There are a number of other ligand modes of reactivity which are sometimes classified under MLC. This includes reactions in which the ligand accepts or loses a proton, though not directly from or to the substrate. Ligands can also be used to form stabilizing H-bonds, which can be applied in molecular recognition catalysis. Ligands can also be designed to be photoresponsive, with applications in molecular switches. Ligands may also be considered to be involved in MLC while acting only in the second coordination sphere (not directly bound to the metal) but acting as a proton shuttle. Frustrated Lewis pairs, in which an ion pair of the type [R_{3}B-H]^{−}[H-Ar_{3}]^{+} transfer a hydride and proton are also sometimes classified under MLC.

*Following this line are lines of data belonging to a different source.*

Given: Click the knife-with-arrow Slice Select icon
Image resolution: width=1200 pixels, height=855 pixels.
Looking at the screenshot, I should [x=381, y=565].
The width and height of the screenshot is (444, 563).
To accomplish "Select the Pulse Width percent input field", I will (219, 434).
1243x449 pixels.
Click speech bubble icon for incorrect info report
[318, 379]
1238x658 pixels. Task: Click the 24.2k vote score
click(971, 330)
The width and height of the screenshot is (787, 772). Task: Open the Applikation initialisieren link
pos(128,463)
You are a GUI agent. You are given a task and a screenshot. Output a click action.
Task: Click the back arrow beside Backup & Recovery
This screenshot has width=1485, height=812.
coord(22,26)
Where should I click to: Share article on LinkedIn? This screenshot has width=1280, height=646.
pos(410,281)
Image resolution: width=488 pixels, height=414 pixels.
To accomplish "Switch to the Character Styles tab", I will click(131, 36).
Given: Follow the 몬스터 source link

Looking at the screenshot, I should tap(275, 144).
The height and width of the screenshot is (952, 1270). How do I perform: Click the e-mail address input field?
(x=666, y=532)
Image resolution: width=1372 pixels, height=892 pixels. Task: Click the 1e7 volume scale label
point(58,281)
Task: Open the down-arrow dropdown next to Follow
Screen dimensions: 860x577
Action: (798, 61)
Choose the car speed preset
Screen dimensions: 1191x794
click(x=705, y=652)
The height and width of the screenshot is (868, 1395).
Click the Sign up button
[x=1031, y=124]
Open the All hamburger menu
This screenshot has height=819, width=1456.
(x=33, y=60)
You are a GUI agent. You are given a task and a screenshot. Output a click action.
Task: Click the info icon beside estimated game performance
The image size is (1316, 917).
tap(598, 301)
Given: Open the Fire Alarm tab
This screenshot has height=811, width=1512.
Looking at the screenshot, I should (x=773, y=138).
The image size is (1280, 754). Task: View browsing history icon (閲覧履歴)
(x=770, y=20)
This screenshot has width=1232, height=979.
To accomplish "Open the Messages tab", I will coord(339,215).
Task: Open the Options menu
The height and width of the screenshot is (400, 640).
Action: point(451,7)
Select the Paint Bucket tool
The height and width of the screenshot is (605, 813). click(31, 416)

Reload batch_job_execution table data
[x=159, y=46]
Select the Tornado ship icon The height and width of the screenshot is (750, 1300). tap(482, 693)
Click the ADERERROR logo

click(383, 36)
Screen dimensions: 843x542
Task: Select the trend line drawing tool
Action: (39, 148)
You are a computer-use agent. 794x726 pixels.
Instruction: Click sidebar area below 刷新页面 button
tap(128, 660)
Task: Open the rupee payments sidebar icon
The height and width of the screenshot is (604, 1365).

== Mechanism of Hydrogenations with Metal-Ligand Cooperativity ==
MLC is most frequently used in hydrogenations, with many applications in asymmetric catalysis and in process scale production of chemicals. In a hydrogenation, there is a transfer of a hydride and a hydrogen to a substrate. Typical substrates include aldehydes, ketones, and imines. As this is a common use for MLC, it is instructive in understanding the mechanism of metal-ligand cooperativity. MLC occurs through an outer sphere mechanism. An outer sphere mechanism does not necessitate that the metal undergo oxidative addition or reductive elimination. Thus, H_{2} is not added across the metal, but rather across the metal and a ligand; alternatively, the metal complexes are preformed to contain a hydride ligand as well as a ligand with a hydrogen alpha to the metal. Thus, the hydride and hydrogen are adjacent to one another, facilitating the transfer to the substrate; this transfer occurs without the substrate ever binding to the metal itself. Though amine is by far the most used ligand in cooperativity, other actor ligands include alkoxides and thiols.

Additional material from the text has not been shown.